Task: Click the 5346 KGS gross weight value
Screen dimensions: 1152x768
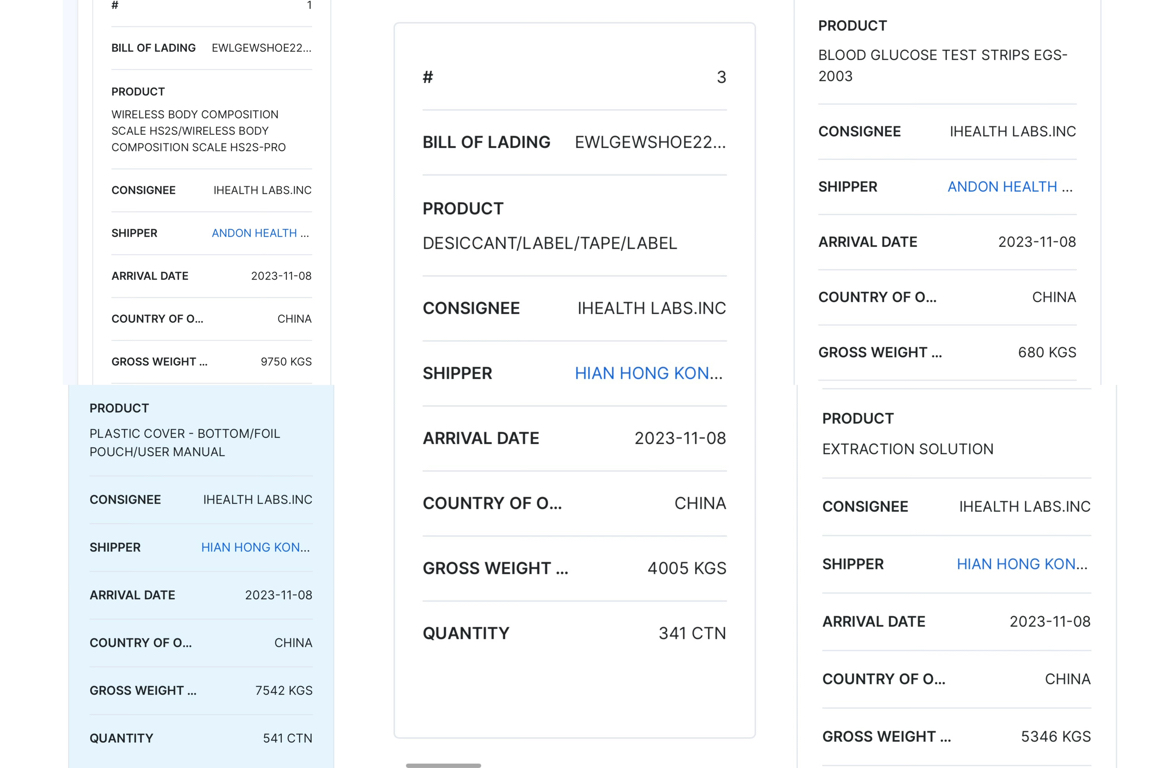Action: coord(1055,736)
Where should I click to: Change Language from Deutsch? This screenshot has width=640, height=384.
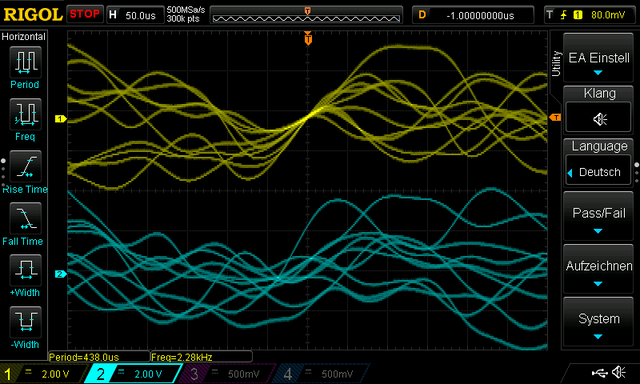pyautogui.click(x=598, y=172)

________________

• [Task statement] Exactly the lines from the one holding "Where should I" to the last line of the records above should be duplicated, with no pictures among them.

• [Problem solution]
Where should I click to: Change Language from Deutsch? This screenshot has width=640, height=384.
pyautogui.click(x=598, y=172)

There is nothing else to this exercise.